The answer must be an exact restatement of all the data.

[Given data — start]

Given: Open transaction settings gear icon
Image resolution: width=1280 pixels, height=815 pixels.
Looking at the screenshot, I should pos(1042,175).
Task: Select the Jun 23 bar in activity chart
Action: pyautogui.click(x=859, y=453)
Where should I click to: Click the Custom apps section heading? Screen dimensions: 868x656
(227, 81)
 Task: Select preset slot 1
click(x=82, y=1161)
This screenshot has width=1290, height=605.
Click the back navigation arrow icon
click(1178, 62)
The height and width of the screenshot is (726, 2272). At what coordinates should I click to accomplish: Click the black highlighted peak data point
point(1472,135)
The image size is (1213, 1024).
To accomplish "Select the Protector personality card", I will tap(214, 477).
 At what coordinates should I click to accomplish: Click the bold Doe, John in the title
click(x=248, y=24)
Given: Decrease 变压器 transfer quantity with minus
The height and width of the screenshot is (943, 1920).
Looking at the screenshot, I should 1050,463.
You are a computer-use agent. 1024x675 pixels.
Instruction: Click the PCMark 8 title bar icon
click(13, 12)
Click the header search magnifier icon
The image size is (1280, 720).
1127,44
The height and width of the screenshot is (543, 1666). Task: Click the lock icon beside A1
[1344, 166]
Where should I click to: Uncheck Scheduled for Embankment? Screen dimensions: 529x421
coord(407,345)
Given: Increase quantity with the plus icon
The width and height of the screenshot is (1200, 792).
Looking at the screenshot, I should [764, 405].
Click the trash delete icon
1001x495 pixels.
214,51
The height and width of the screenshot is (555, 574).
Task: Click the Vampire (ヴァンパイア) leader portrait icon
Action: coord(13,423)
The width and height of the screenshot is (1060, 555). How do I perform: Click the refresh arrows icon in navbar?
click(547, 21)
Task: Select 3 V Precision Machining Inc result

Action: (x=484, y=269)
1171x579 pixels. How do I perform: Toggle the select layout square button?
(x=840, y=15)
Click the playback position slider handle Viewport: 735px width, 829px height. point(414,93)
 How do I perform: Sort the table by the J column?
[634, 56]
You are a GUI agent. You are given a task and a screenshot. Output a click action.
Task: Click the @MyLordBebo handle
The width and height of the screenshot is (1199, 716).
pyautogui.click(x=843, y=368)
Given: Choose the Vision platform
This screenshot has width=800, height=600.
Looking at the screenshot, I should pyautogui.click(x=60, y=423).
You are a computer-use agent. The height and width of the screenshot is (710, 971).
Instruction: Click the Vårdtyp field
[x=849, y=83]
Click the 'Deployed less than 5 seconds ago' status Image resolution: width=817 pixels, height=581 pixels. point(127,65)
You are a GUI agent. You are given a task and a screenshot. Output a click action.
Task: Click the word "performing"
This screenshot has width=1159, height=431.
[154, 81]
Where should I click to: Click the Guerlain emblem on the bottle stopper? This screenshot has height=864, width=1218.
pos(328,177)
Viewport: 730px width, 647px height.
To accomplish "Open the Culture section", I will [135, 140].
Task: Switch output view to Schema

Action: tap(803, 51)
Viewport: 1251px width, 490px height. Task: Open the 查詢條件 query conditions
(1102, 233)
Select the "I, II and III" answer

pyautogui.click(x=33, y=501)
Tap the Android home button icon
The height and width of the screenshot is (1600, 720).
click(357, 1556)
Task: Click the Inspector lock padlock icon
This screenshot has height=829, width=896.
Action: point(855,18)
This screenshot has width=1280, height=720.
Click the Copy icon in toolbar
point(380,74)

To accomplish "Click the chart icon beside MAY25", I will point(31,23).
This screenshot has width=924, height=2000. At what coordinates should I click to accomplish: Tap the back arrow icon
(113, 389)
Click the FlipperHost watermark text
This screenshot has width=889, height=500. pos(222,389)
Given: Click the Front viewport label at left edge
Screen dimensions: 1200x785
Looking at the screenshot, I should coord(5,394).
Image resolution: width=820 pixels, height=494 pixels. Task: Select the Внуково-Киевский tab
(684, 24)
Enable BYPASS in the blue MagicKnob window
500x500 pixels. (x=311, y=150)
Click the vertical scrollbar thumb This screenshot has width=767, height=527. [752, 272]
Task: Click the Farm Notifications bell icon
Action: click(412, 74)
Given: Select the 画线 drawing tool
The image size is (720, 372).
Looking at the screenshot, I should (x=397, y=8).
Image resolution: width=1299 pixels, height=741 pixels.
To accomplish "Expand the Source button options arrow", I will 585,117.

[Given data — finish]

» Result of this task
Given: Open transaction settings gear icon
Image resolution: width=1280 pixels, height=815 pixels.
Looking at the screenshot, I should pos(1042,175).
Task: Select the Jun 23 bar in activity chart
Action: pyautogui.click(x=859, y=453)
Where should I click to: Click the Custom apps section heading? Screen dimensions: 868x656
(227, 81)
 Task: Select preset slot 1
click(x=82, y=1161)
This screenshot has width=1290, height=605.
Click the back navigation arrow icon
click(1178, 62)
The height and width of the screenshot is (726, 2272). At what coordinates should I click to accomplish: Click the black highlighted peak data point
point(1472,135)
The image size is (1213, 1024).
To accomplish "Select the Protector personality card", I will tap(214, 477).
 At what coordinates should I click to accomplish: Click the bold Doe, John in the title
click(x=248, y=24)
Given: Decrease 变压器 transfer quantity with minus
The height and width of the screenshot is (943, 1920).
Looking at the screenshot, I should 1050,463.
You are a computer-use agent. 1024x675 pixels.
Instruction: Click the PCMark 8 title bar icon
click(13, 12)
Click the header search magnifier icon
The image size is (1280, 720).
1127,44
The height and width of the screenshot is (543, 1666). Task: Click the lock icon beside A1
[1344, 166]
Where should I click to: Uncheck Scheduled for Embankment? Screen dimensions: 529x421
coord(407,345)
Given: Increase quantity with the plus icon
The width and height of the screenshot is (1200, 792).
Looking at the screenshot, I should [764, 405].
Click the trash delete icon
1001x495 pixels.
214,51
The height and width of the screenshot is (555, 574).
Task: Click the Vampire (ヴァンパイア) leader portrait icon
Action: coord(13,423)
The width and height of the screenshot is (1060, 555). How do I perform: Click the refresh arrows icon in navbar?
click(547, 21)
Task: Select 3 V Precision Machining Inc result

Action: (x=484, y=269)
1171x579 pixels. How do I perform: Toggle the select layout square button?
(x=840, y=15)
Click the playback position slider handle Viewport: 735px width, 829px height. point(414,93)
 How do I perform: Sort the table by the J column?
[634, 56]
You are a GUI agent. You are given a task and a screenshot. Output a click action.
Task: Click the @MyLordBebo handle
The width and height of the screenshot is (1199, 716).
pyautogui.click(x=843, y=368)
Given: Choose the Vision platform
This screenshot has width=800, height=600.
Looking at the screenshot, I should pyautogui.click(x=60, y=423).
You are a computer-use agent. The height and width of the screenshot is (710, 971).
Instruction: Click the Vårdtyp field
[x=849, y=83]
Click the 'Deployed less than 5 seconds ago' status Image resolution: width=817 pixels, height=581 pixels. point(127,65)
You are a GUI agent. You are given a task and a screenshot. Output a click action.
Task: Click the word "performing"
This screenshot has width=1159, height=431.
[154, 81]
Where should I click to: Click the Guerlain emblem on the bottle stopper? This screenshot has height=864, width=1218.
pos(328,177)
Viewport: 730px width, 647px height.
To accomplish "Open the Culture section", I will [135, 140].
Task: Switch output view to Schema

Action: tap(803, 51)
Viewport: 1251px width, 490px height. Task: Open the 查詢條件 query conditions
(1102, 233)
Select the "I, II and III" answer

pyautogui.click(x=33, y=501)
Tap the Android home button icon
The height and width of the screenshot is (1600, 720).
click(357, 1556)
Task: Click the Inspector lock padlock icon
This screenshot has height=829, width=896.
Action: point(855,18)
This screenshot has width=1280, height=720.
Click the Copy icon in toolbar
point(380,74)

To accomplish "Click the chart icon beside MAY25", I will point(31,23).
This screenshot has width=924, height=2000. At what coordinates should I click to accomplish: Tap the back arrow icon
(113, 389)
Click the FlipperHost watermark text
This screenshot has width=889, height=500. pos(222,389)
Given: Click the Front viewport label at left edge
Screen dimensions: 1200x785
Looking at the screenshot, I should coord(5,394).
Image resolution: width=820 pixels, height=494 pixels. Task: Select the Внуково-Киевский tab
(684, 24)
Enable BYPASS in the blue MagicKnob window
500x500 pixels. (x=311, y=150)
Click the vertical scrollbar thumb This screenshot has width=767, height=527. [752, 272]
Task: Click the Farm Notifications bell icon
Action: click(412, 74)
Given: Select the 画线 drawing tool
The image size is (720, 372).
Looking at the screenshot, I should (x=397, y=8).
Image resolution: width=1299 pixels, height=741 pixels.
To accomplish "Expand the Source button options arrow", I will 585,117.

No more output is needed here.